PAGE TEXT:
Background: Following the tragic events of 9/11/2001, the Pentagon Post Disaster Health Assessment (PPDHA) survey was created to identify healthcare needs and concerns among Pentagon personnel and to assure that appropriate care and information was provided. The PPDHA was fielded from October 15, 2001, to January 15, 2002. Fundamental in this assessment was the evaluation of the mental health impact as a result of the attack.
Methods: Although a number of standardized instruments exist for mental health domains, most are lengthy and could not be used as a rapid health assessment. Instead, a short screening instrument consisting of 17 questions was developed that covered important mental health symptom domains, mental health functioning, and possible predictive risk factors. High-risk groups for post-traumatic stress disorder (PTSD), depression, panic attacks, generalized anxiety, and alcohol abuse were assessed, and validation of risk groups was assessed across functional levels.
Results: Overall, 1837 (40%) respondents met the screening criteria for any of the symptom domains of interest 1 to 4 months after the attack: PTSD (7.9%), depression (17.7%), panic attacks (23.1%), generalized anxiety (26.9%), or alcohol abuse (2.5%). Mental health risk groups were highly correlated with self-reported reduced daily functioning and use of counseling services. Additionally, risk factors known to be associated with mental health problems after traumatic events were strongly predictive of the high-risk categories identified.
Conclusions: Mental health concerns were common among Pentagon employees in the 4 months after the 9/11 attack. Data from this study suggested that the short mental health screening instrument had validity and can serve as a prototype for rapid public health assessment of the mental health impact of future traumatic events.

DATA SECTION:
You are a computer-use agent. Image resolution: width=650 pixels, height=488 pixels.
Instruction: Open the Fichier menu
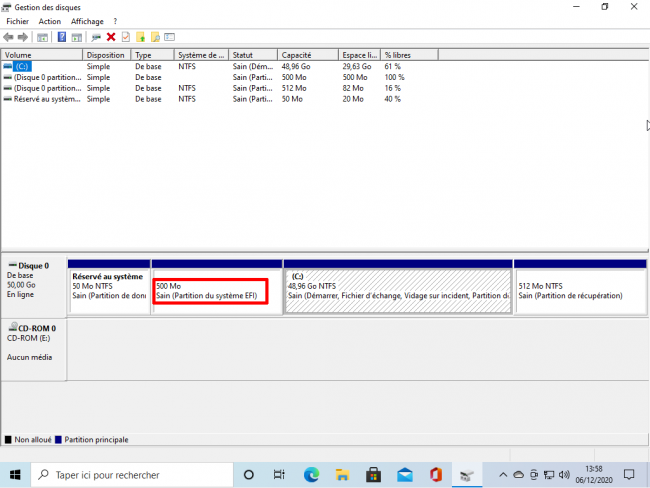pos(17,21)
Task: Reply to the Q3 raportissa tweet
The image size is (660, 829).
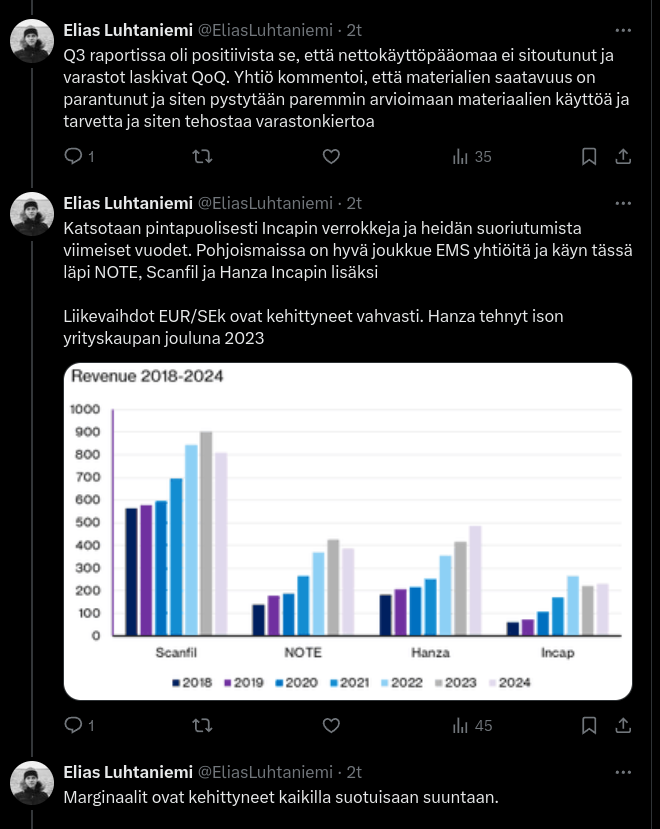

EXERCISE AIM:
Answer these questions from the Pentagon survey abstract above:
(a) Between which dates was the PPDHA fielded?
(b) How many questions made up the short screening instrument?
(c) What percentage of respondents met the screening criteria for generalized anxiety?

ANSWER FOR THIS EXERCISE:
(a) October 15, 2001, to January 15, 2002
(b) 17
(c) 26.9%